Toss the onion chunks into the pan, season with a little salt, and stir around the pan so the onions begin to bring up the browned bits from the bottom of the pan. Add the garlic and tomato paste, and cook until the tomato paste no longer looks or smells "raw."
Pour in the wine -- about a half bottle -- and stir to bring as much of the browned bits off the bottom of the pan. Return the meat and bacon to the pan, and add enough vegetable broth to bring the liquid a little more than halfway up the sides of the chunks of meat. The meat should not be completely submerged in the liquid. Toss in two bay leaves and a few sprigs of thyme, place the lid on the pot, and bring to a boil.

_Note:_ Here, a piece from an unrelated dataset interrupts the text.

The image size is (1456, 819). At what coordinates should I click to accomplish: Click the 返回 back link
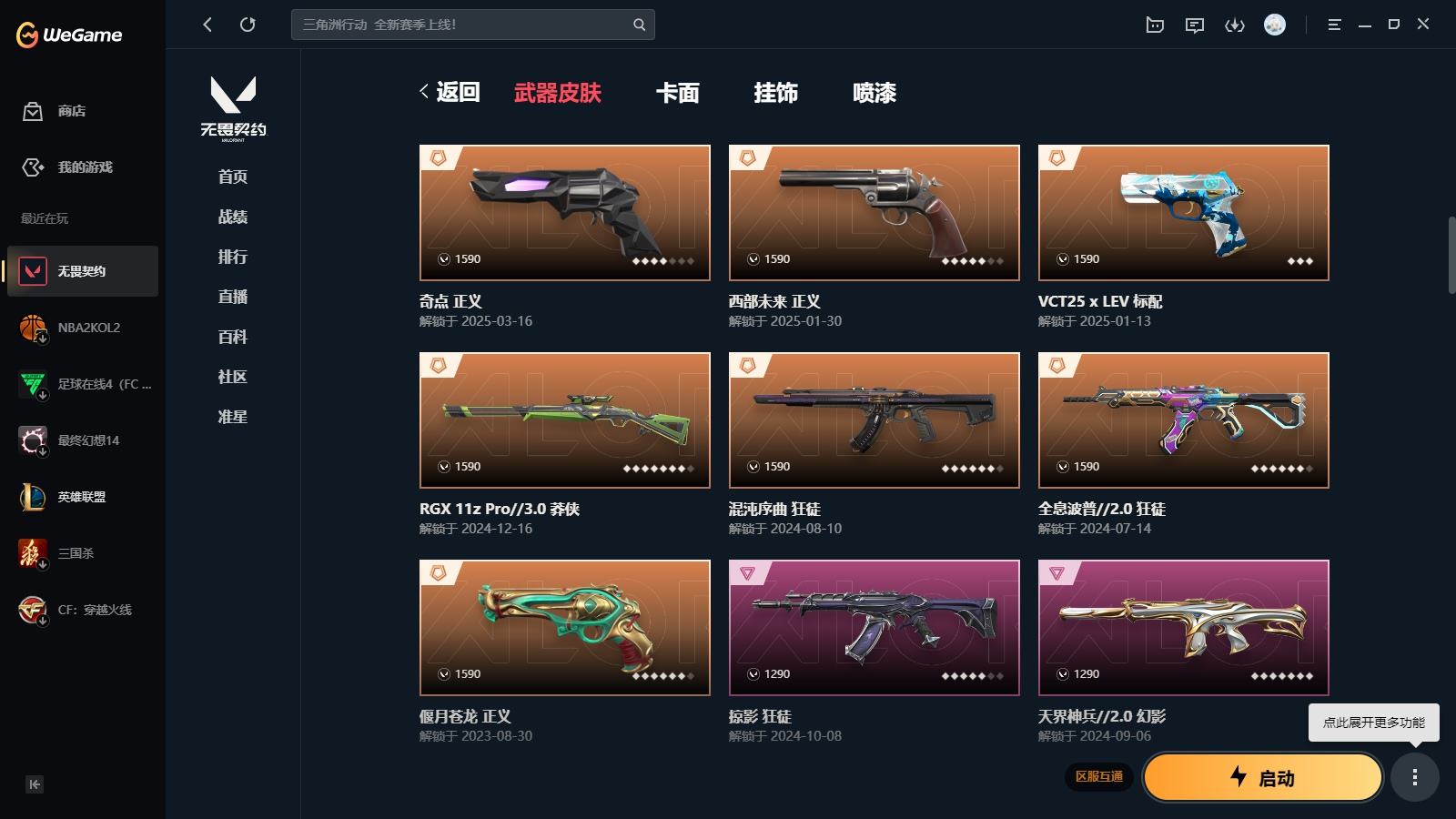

When the pot has reached a boil, turn off the burner and place the pot in the oven (tightly covered -- if the lid is not very tight-fitting, cover the pot with a layer of aluminum foil and place the lid over that.) Braising the ribs in the oven is preferable to the stovetop because the heat is much more gentle and even -- instead of all of the heat entering the food from the stove's burner or coil in one concentrated spot, it is penetrating the food from all sides. Let the meat braise in the oven for 2 1/2 to 3 hours, or until the meat is tender when pierced with a fork and begins to fall off the bone.

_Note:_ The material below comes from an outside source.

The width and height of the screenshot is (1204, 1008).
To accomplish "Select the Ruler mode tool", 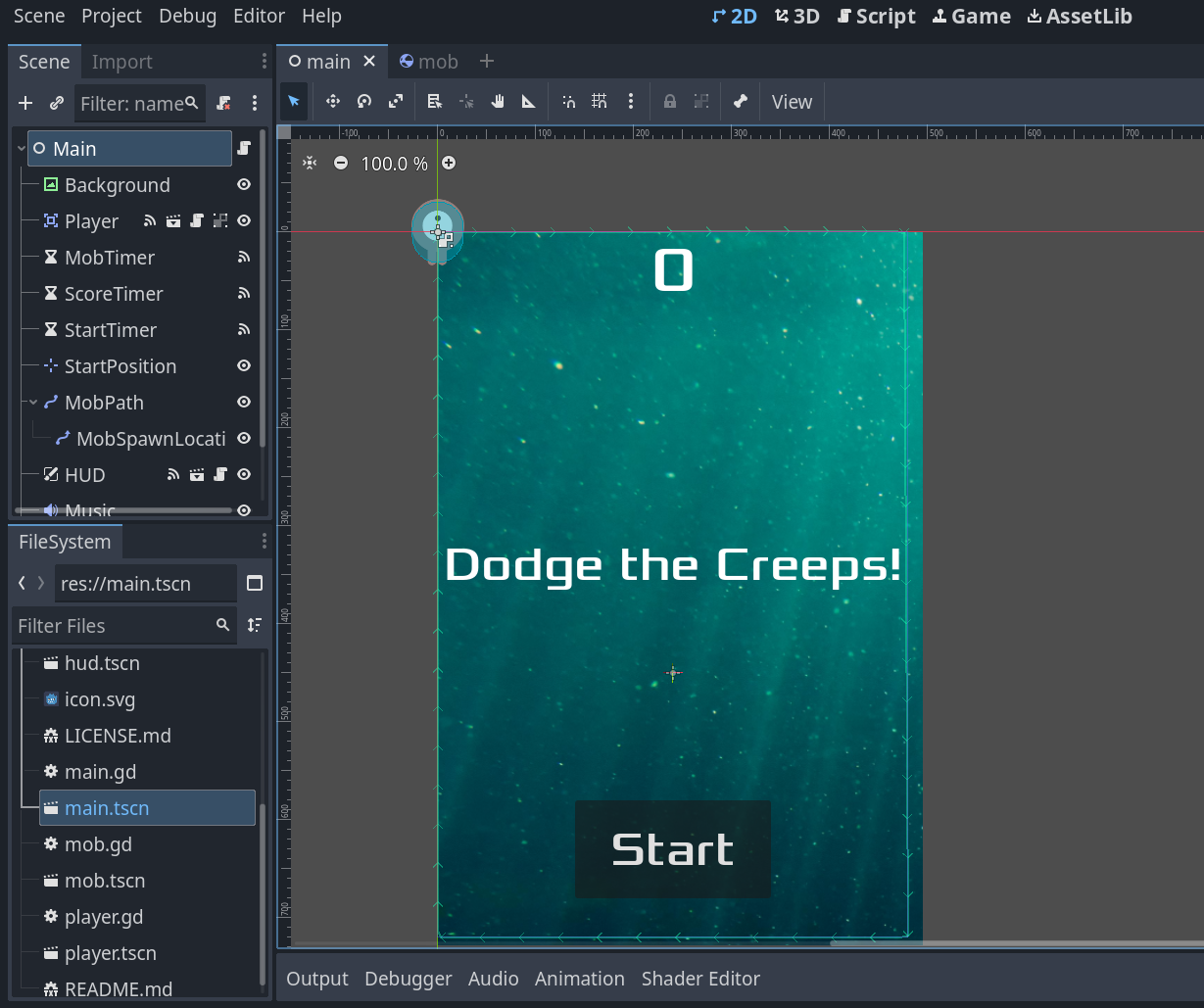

If you are going to serve this dish more like a stew, remove the meat from the pot and let it rest and cool for a few minutes, then tear it into chunks (removing the bones) and return it to the pot. Check the seasoning, add salt and pepper as necessary, then ladle into bowls and top with a little fresh parsley.

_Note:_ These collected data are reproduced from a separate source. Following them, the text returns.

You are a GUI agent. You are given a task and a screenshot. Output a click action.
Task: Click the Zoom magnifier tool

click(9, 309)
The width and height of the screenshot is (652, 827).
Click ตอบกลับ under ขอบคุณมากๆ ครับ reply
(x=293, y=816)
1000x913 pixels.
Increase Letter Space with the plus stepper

If you are going to serve the dish with noodles, remove the meat from the pot and put the sauce over medium-high heat on the stovetop to reduce. Meanwhile, boil a large pot of salted water for the pasta. When the sauce has thickened to the desired consistency, check the seasoning (this is why you don't want to add too much salt early on -- the more the sauce thickens, the saltier it will get). Add salt and pepper if necessary. Cook the noodles according to the package directions, or if making homemade pasta (see the note at the top of the page), cook for about a minute in boiling water, then transfer the noodles directly to the sauce using tongs or a strainer spoon. The pasta water clinging to the noodles will help the sauce adhere. Put each serving of noodles in a shallow bowl and top with the meat and a little fresh parsley.
This dish is enough to serve four hungry carnivores. Enjoy!